How I came to be reading a biography of Warren Buffett

One of the greatest things about reading is that you never know where it will take you. Fiction leads to nonfiction. Nonfiction leads to fiction. Light reading leads to heavy reading. The combinations are endless. Thus, I was playing catch-up, trying to read the articles of interest in the issues of Time magazine that I’d gotten behind on. A fairly recent issue contained an article on Warren Buffett. He’s always struck me as someone who was relatively enigmatic. I’d read various editorials he’d written, and seen him interviewed on Charlie Rose, but I didn’t really know anything about him.

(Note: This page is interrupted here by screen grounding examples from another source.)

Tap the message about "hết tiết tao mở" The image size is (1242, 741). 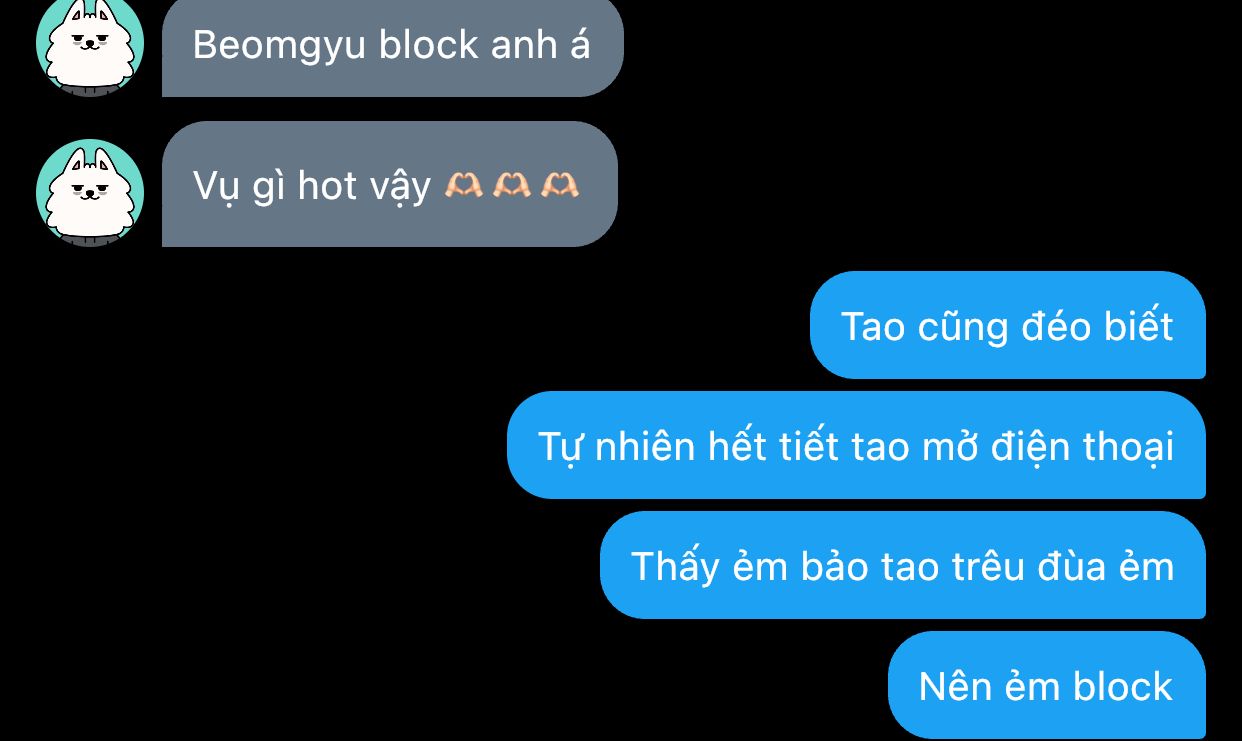[856, 445]
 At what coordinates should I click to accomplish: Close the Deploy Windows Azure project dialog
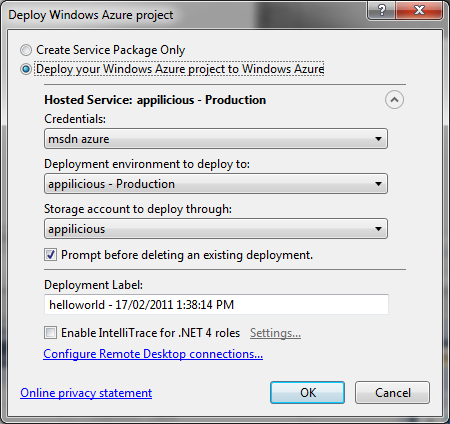point(419,10)
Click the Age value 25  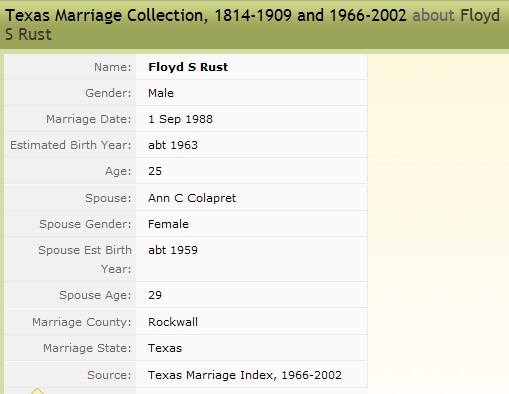[155, 171]
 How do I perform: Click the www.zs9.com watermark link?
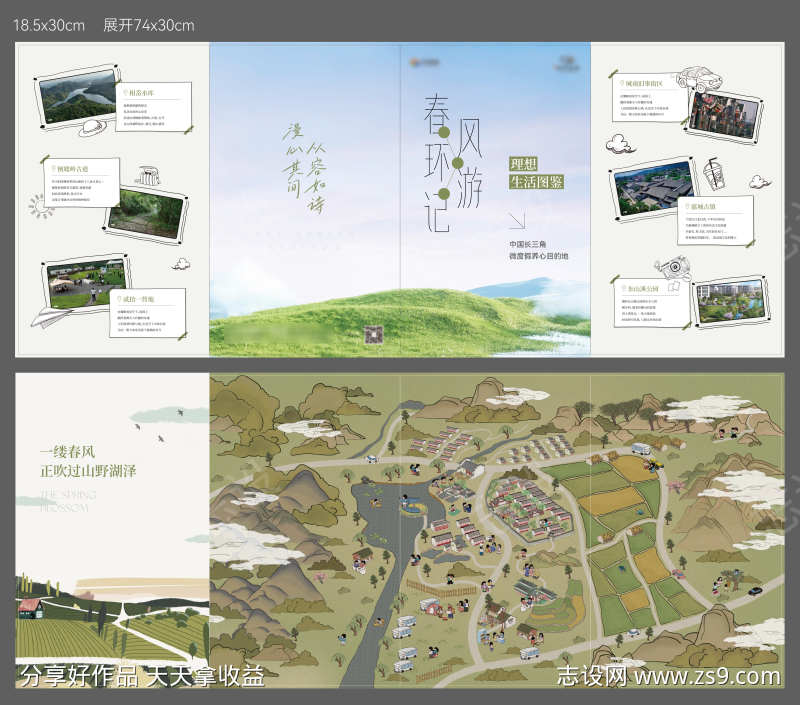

In the course of the article, there was a reference to a fairly recent biography of Buffett (not the first) written by Alice Schroeder. The title of the book was The Snowball: Warren Buffett and the Business of Life. The anecdote in the article seemed interesting and so, as is my wont, I checked to see if the book was available on Kindle, which it was, and promptly downloaded it and started reading. I set aside A Dance with Dragons to make room for this book and I have not been disappointed. It is a long book, and I’m only about a quarter of the way through it, but it is readable and interesting, and has introduced me to areas of knowledge (stock trading and high finance) about which I previously knew very little.

It has also been encroaching on my daily golden age reading, I’m afraid, putting me a little behind where I should be. I thought that staying home with a sick little boy today would allow me to catch up, but I found that when I’d pick up the March 1942 Astounding and read a few paragraphs, I just put it down a few minutes later in favor of another chapter from the Buffett biography.

Such is the life of an avid reader, I suppose.